Making things worse is that this story is told from Paxton’s point of view exclusively, and I soon begin to notice things that make me feel tad uneasy. I know, Julie cheated on Paxton, but she is still Jasper’s mother, so I find it bizarre that the author has Paxton resenting Julie’s efforts to input her own opinions into that brat’s care, and seems to expect me to support Paxton in this. More bizarre is how the decision Paxton disagrees hard with turns out to be actually beneficial to that brat in the long run, and still, I don’t see Paxton ever conceding that maybe his kid’s mom has a point.

Then there’s Alissa. She never disagrees with him. She does everything he wants or anticipates her to, and she puts out every time he gets horny, complete with compliments on how his sexual prowess makes her see every color in existence exploding on her retinas and then some. So, the cheating aside, Julie is painted as the not-so-nice woman because she has opinions and ideas that may not be the same ones that Paxton has, while Alissa is painted as the perfect bang-maid for Paxton because she never disagrees with him or goes against his wishes.

Since this story is from his point of view, I think you can see why I am not too comfortable with this. Our hero wants a bang-maid that uncomplainingly cares for his kid, puts out to him whenever he wants some, and constantly flatters his ego, and all he needs to give back in this relationship is his big, big, big dong that our heroine can’t get enough of.

Also, and I’m being nitpick-y here, I don’t buy Paxton as a writer. Despite claiming that he loves to write, he doesn’t think like a writer. He doesn’t seem to get any inspiration from the world around him or feel an urge to write things down. Sure, one can argue that it may be hard to focus on writing whatever it is he writes about when the brat is doing his best to be sick so that he’d be in the hospital, thus giving daddy and new mommy lots of time and space to bang in every room of the house without having to actually care for him, but still, I’d imagine a man with a writer’s soul will occasionally want to sit down and write… something, anything. Here, Paxton just wants to bang bang bang. He could have been anything from a butcher to a cop; him being a writer feels like a quickly-forgotten plot device to get the story going.

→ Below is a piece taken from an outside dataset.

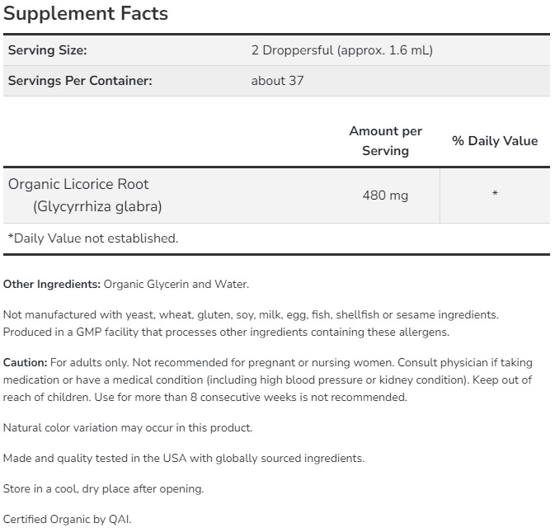This screenshot has height=528, width=555.
Task: Click the asterisk in the Daily Value column
Action: [494, 196]
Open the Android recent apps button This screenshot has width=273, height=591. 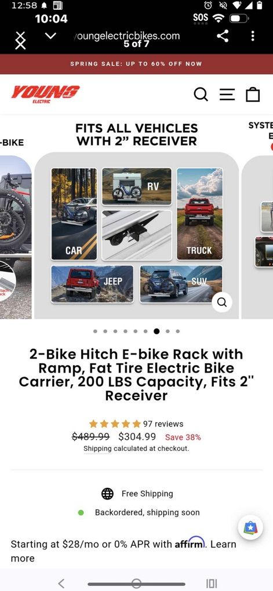pos(212,583)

Anyway, the narrative is clean and the only cringe parts are from that monster brat trying to force his father to marry Alissa and acting cute. I didn’t sign up for what seems like a fantasy of a dude tired of women constantly not falling over to worship him, however, so I’m giving Once Written, Twice Shy a hard pass despite the story being actually very readable. My baby oil is for the dude on the cover; Paxton, however, will have to do without.